Intervention de François Pillet

Commission des lois constitutionnelles, de législation, du suffrage universel, du Règlement et d'administration générale — Réunion du 2 décembre 2014 : 1ère réunion
Protection de l'enfant — Examen du rapport pour avis, amendement 13

Photo de François PilletFrançois Pillet, rapporteur pour avis :

Nous en arrivons aux dispositions de ce texte concernant l'inceste. J'avoue que si ma première réaction allait à ne rien changer au droit en vigueur, qui permet de prendre en compte toutes les hypothèses, mes discussions au sein de la commission m'ont fait évoluer. Dans sa présentation du projet de nouveau code pénal, Robert Badinter rappelait que tout code pénal doit remplir une double fonction, l'une répressive, en défense de la société civile et de ses membres, l'autre, plus secrète, reposant sur des valeurs reconnues par la conscience collective, et qu'il qualifie de fonction expressive. Les citoyens, censés connaître la loi, parviennent à mieux l'appréhender s'ils retrouvent, dans une incrimination, un terme qui leur parle. Or, si l'inceste est sanctionné par le code pénal, le terme d'inceste n'apparaît jamais. Il n'est peut-être pas inutile de l'introduire. En revanche, je ne saurais suivre les auteurs de la proposition de loi, qui entendent en faire une circonstance aggravante : mon amendement n° 13 tend à supprimer cette disposition qui, en vertu des règles de la loi pénale plus sévère, ne pourrait s'appliquer, s'agissant des actes commis avant la promulgation de la loi, qu'à ceux perpétrés par un ascendant ou une personne ayant autorité sur la victime.
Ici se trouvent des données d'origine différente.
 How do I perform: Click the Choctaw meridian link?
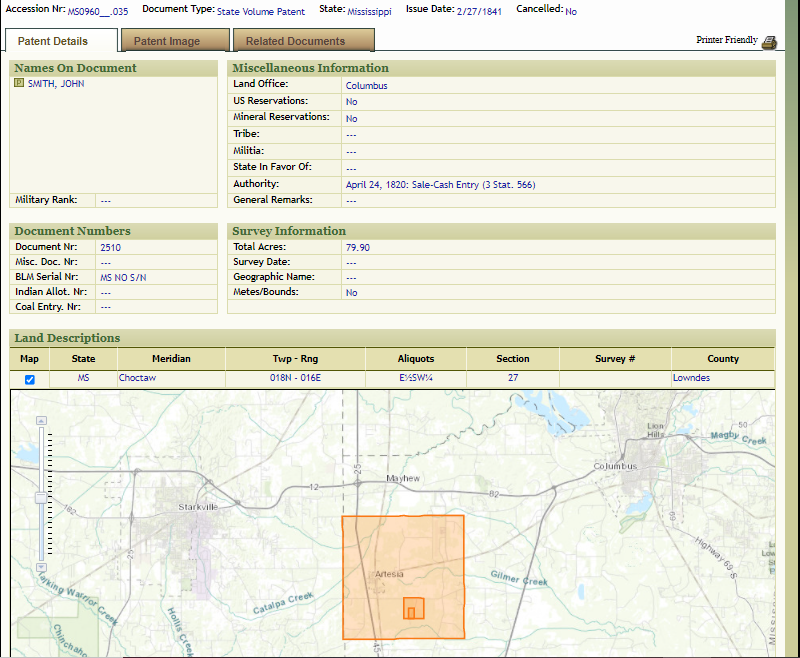138,378
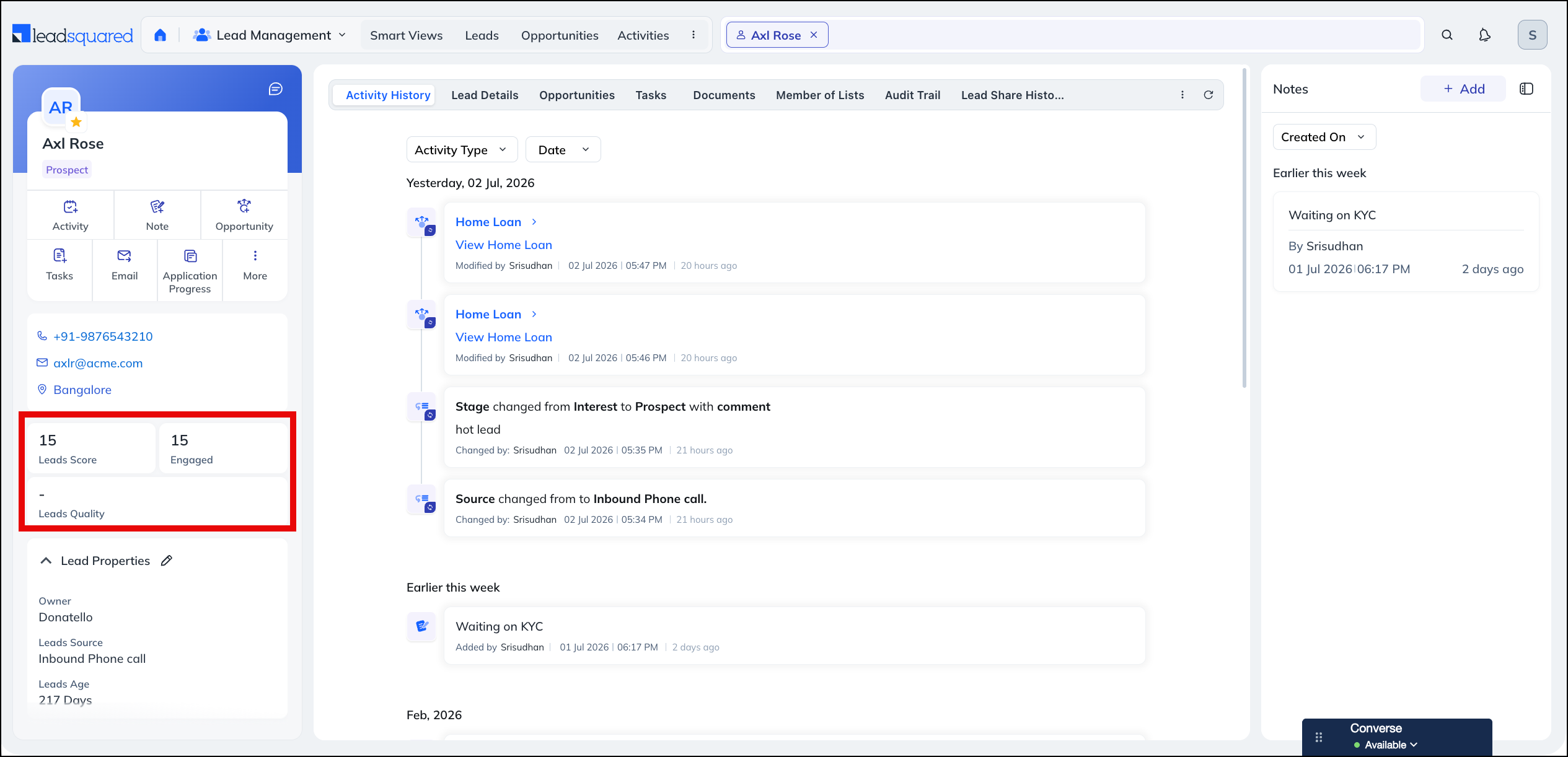This screenshot has height=757, width=1568.
Task: Toggle the star on Axl Rose avatar
Action: click(76, 122)
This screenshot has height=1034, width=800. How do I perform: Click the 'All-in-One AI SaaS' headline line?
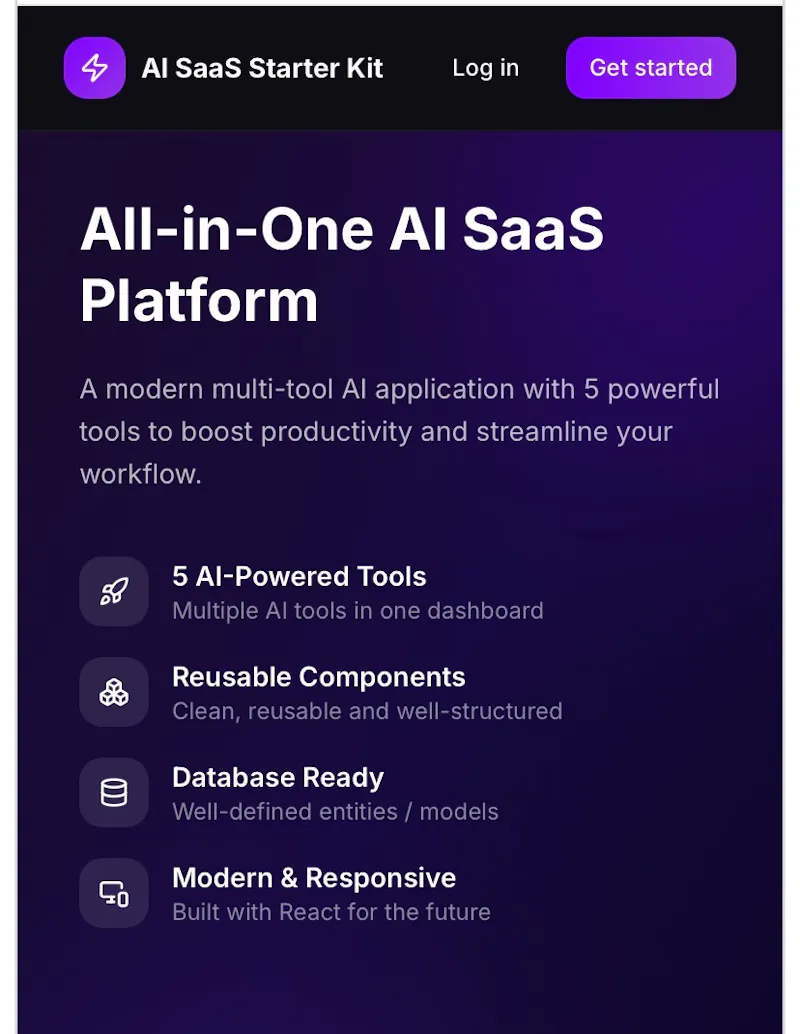tap(342, 229)
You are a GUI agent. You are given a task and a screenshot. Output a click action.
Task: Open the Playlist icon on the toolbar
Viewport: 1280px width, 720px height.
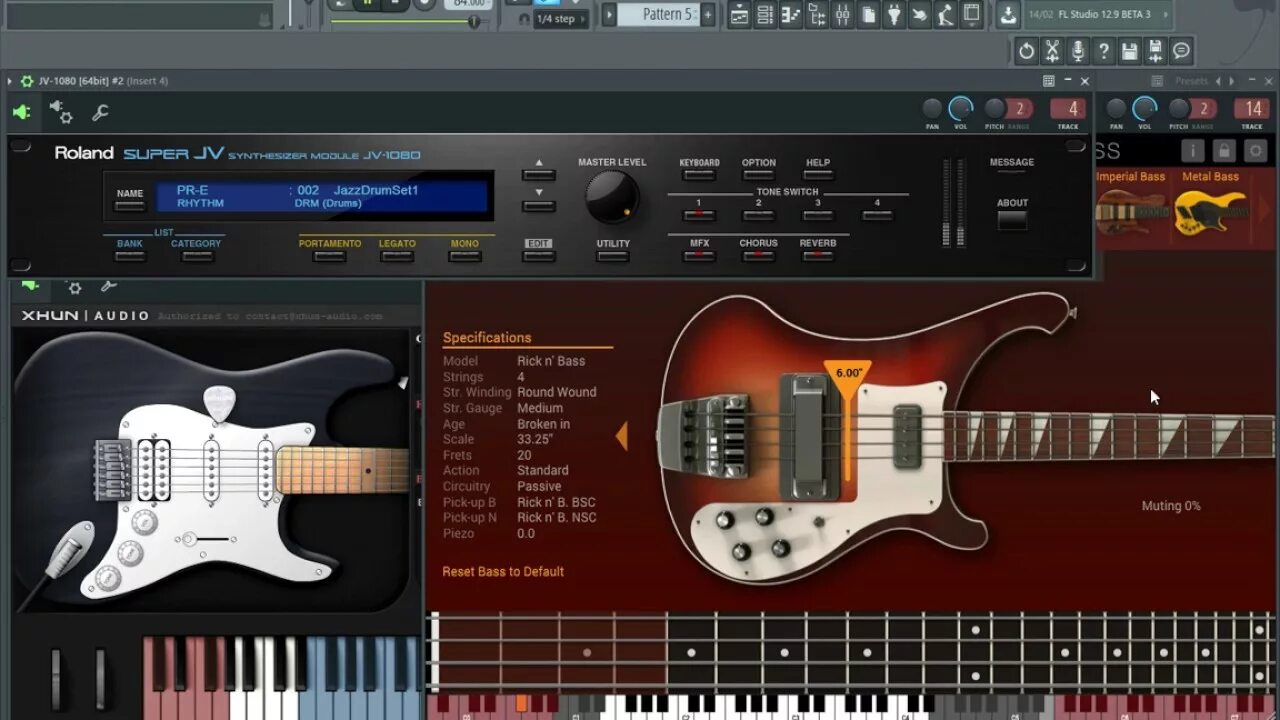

Ainsi, alors qu'un inceste peut être révélé jusque vingt ans après les faits, une victime s'apercevra que la violence qu'il a subie ne peut tomber que sous le coup des dispositions anciennes de la loi. Je vous proposerai plutôt de faire de l'inceste une surqualification pénale, ce qui, sans changer les conditions de sa répression, permettra aux cours d'assise de qualifier l'infraction d'« inceste » dès la promulgation de la loi.

Autre question : quelle est la portée de l'inceste ? Y voit-on une disposition civile qui, traduisant l'exigence de protection génétique de l'espèce, interdit un nombre limité de relations ou l'inscrit-on dans une dimension beaucoup plus subjective, pour estimer qu'il y a inceste dès lors qu'existe aux yeux de la victime une relation de parenté ? Auquel cas, ce serait laisser à la victime, en fonction de l'idée qu'elle se fait de sa relation avec quelqu'un, le soin de définir une infraction - ce qui me semble un peu problématique. Il convient donc à mon sens d'éviter, dès lors que l'on fait de l'inceste une surqualification pénale, de faire entrer dans son champ les anciens conjoints ou concubins des parents, ce qui pourrait conduire à qualifier d'inceste, par exemple, une relation entre un homme et l'enfant né de son ancienne compagne, alors qu'il l'a quittée avant que l'enfant ne soit conçu. Ce qu'il faut trancher, c'est le périmètre de l'inceste pénal. Je pense, pour ma part, qu'il faut exclure les cousins et cousines - d'autant que le mariage est autorisé entre eux - ainsi que quelques autres cas.